Ratzman has also created a few political art pieces. She points out that she’s “done a lot of stuff with bees,” because saving the bees is another cause she supports.
One of her personal favorite pieces is her Tokyo piece. She spent a long time working on it, in order to include all the details. Another favorite is her Venice piece. She explains that, while spending one year abroad, in Europe, her cousin kept sending her pictures. She painted the Venice piece from one of these pictures. The original was very beautiful in terms of composition, but very dull in terms of color. “So I completely changed the color theme,” she says, “[making colors more vibrant] almost like the rainbow colors.”
Color, vibrancy and capturing details define Ratzman’s artwork. “That’s why I like working with ink,” she says. “The ink allows me to create a very detailed piece, but then I go in and add color.”
She starts by sketching out the piece, sometimes in pencil (but she prefers to do it in ink), trying to put on paper the image she sees in her mind. “I spend a lot of time thinking about it, before I sketch it,” she says. Then she applies the ink, which “is the base of everything,” she explains. “The sketch is generally done in one setting. The ink usually takes longer, and then I go in with whatever color medium I’m using. [While] adding the color, I might [also] add a bit more ink, if necessarily.
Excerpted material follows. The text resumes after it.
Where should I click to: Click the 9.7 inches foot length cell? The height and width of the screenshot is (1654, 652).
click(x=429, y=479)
She considers the process of creating art “a process of growth.” Therefore, she offers, “don’t wait until you master it all [to actually start creating art].” For a long time, that kind of thinking held her back. Rather use art as a form of personal expression. Experiment, and take time finding and defining your artist voice. “Be open to change.”
A lot of her work, at the moment, includes graphics for the school newspaper, as well as art for her art classes — she’ll graduate with a double major in political science and studio art, and she’s passionate about both of them.
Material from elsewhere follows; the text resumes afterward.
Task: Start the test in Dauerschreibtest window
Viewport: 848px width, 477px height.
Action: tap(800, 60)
“I’m not quite entirely sure what I want to pursue as a career,” she says. “I’ve gone back and forth between [the idea of] doing art full time and politics full time. Either way, both [art and politics] will be involved in my life.”
She points out a resurgence of political artwork happening nowadays. Especially in the present political climate, politics and art can collide. She mentions her recent visit to a museum in New York City. “They had a whole exhibit on political [art] pieces. A lot of them were a commentary on our current state of politics, and also relating it back to other political periods in the past. I thought it was interesting how passionate and expressive these [art] pieces were. [They] inspired me.”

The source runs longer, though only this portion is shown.